What are the barriers to growing hops in other regions of the country?

Professor Marsh cited several economics barriers that would need to be overcome to create new hop growing regions.  "It takes $5,000-$10,000 per acre to develop a hop farm and production costs are $6,000-$8,000 per acre. It takes about three to five years to get a hop farm up and running. Hop contracts are typically 3-5 years long as well and 90% of hop farms work under contracts."  Thus, a big part of the challenge in establishing a new hop farm is meeting the obligations hop contracts which are the essential currency in the industry.

"The big thing is getting a hop contract," explains Marsh.  "A brewery wants a reliable supply of hops, so it's hard for them to commit a contract to a new farm.  On the other hand, there has to be some certainty for the hop grower to get the required revenue to get a farm growing.  So there is a bit of chicken and the egg issue. Of course, lots of breweries would like to use locally grown hops."

How do you overcome these barriers?  Could the hops grown in new region have desireable flavors?  Or could they taste worse?
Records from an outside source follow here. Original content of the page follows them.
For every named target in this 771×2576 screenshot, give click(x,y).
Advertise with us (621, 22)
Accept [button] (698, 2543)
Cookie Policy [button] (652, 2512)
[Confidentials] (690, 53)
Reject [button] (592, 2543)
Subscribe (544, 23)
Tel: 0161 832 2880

"It’s an open question how growing hops in new regions will affect the qualities of the hops. We did an experiment where we grew a hop variety under normal growing conditions in one field, and in a nearby field, we intentionally created “chafed” conditions which you might see in a drought.  We brewed beer with each batch and found consumers were able to differentiate between the two and recognized the beer brewed with the hops grown in normal conditions was better than the hops grown under chafed conditions. I addition, we were able to show that consumers would be willing to pay more for beer brewed with higher quality hops"
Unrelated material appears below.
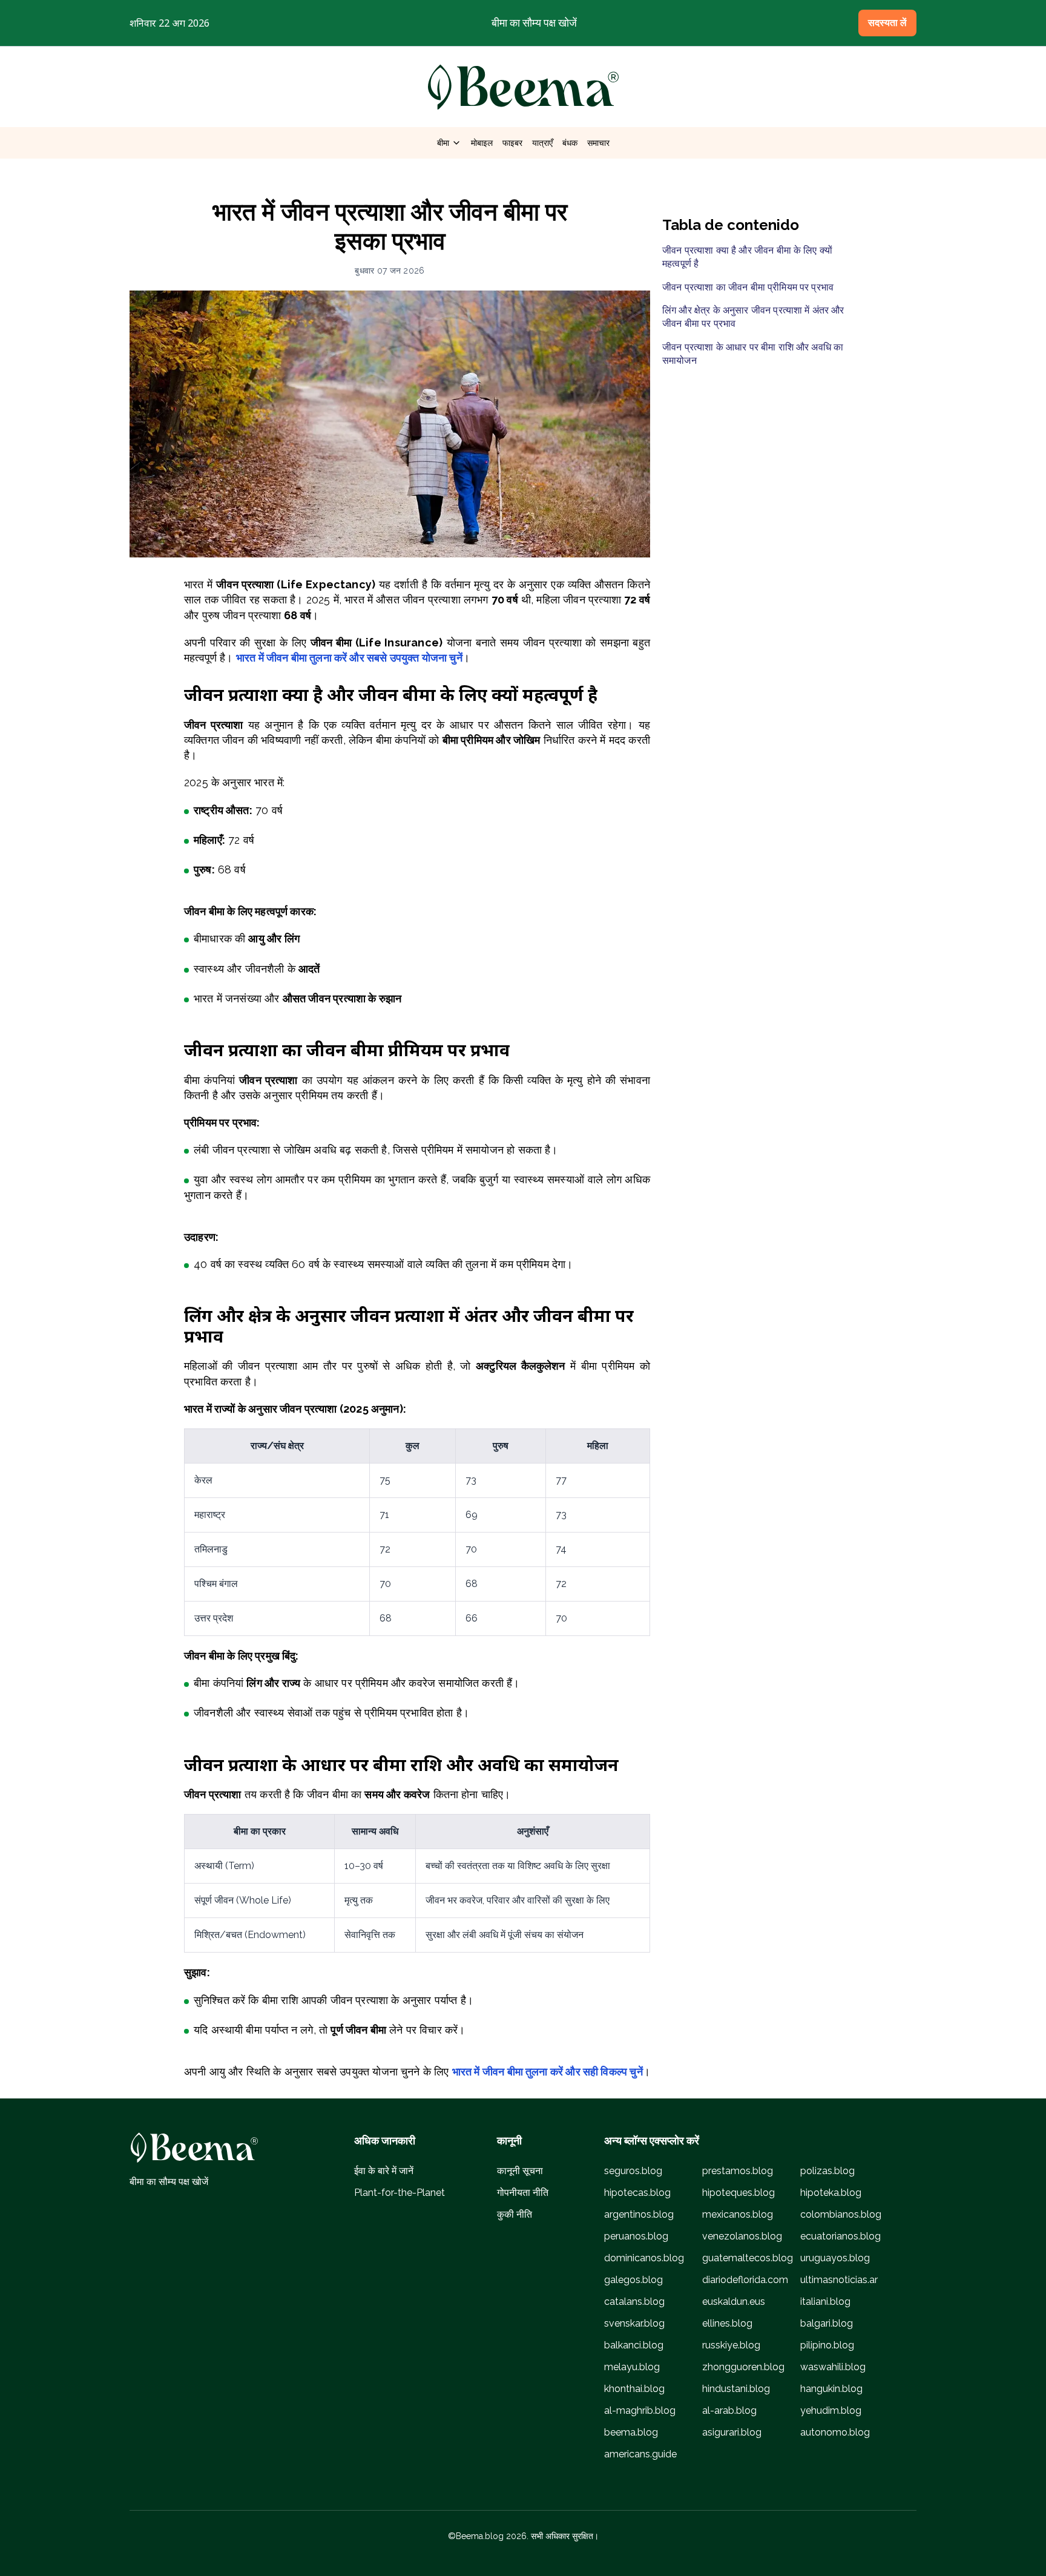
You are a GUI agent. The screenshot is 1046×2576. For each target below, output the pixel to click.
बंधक (569, 142)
For those eager to see hops grown in new regions, this study is both encouraging and cautionary. Suppose hops grown in Minnesota have some new, wonderful characteristic extracted from the Minnesota soils. This would make those hops desirable and consumer demand would help support a fledgling hop economy in Minnesota.  But if hops grown in Minnesota just didn't taste as good as hops grown in the Pacific Northwest, beer drinkers would notice, would tend to buy other beers instead and efforts to develop hops in the region could die out.

Are there any particular regions of the US where a potential for large scale hop growing could emerge?

Professor Marsh has noticed small scale hop growing beginning to migrate to other parts of the United State."If you used to Google “hop association”, all you’d find was USA Hops."  (USA Hops is the leading hop growers association in the United States.) Now you’ll find hop associations in California, Michigan, and a few other places."

I Googled "hop association" myself and found local hop associations in San Diego, California, the Gorst Valley of Wisconsin, the Maritimes in Canada, Michigan, Minnesota, and Ohio. In some ways, this is not surprising. Lot's of people grow hops in their backyards all over the country. But growing hops in your backyard is a lot different than creating a profitable hop growing farm.  Today, some small breweries feature locally grown hops in limited quantities or special one-off releases. Will we ever get to a point where people compare and contrast flavors of Cascade hops grown in the Midwest from those in California? Will Stone Brewing ever nationally release "Cheese Head Ruination", a version of their popular Double IPA brewed exclusively with Wisconsin hops?  Maybe, maybe not. But it's encouraging to think these ideas aren't as far fetched as they were just a few years ago.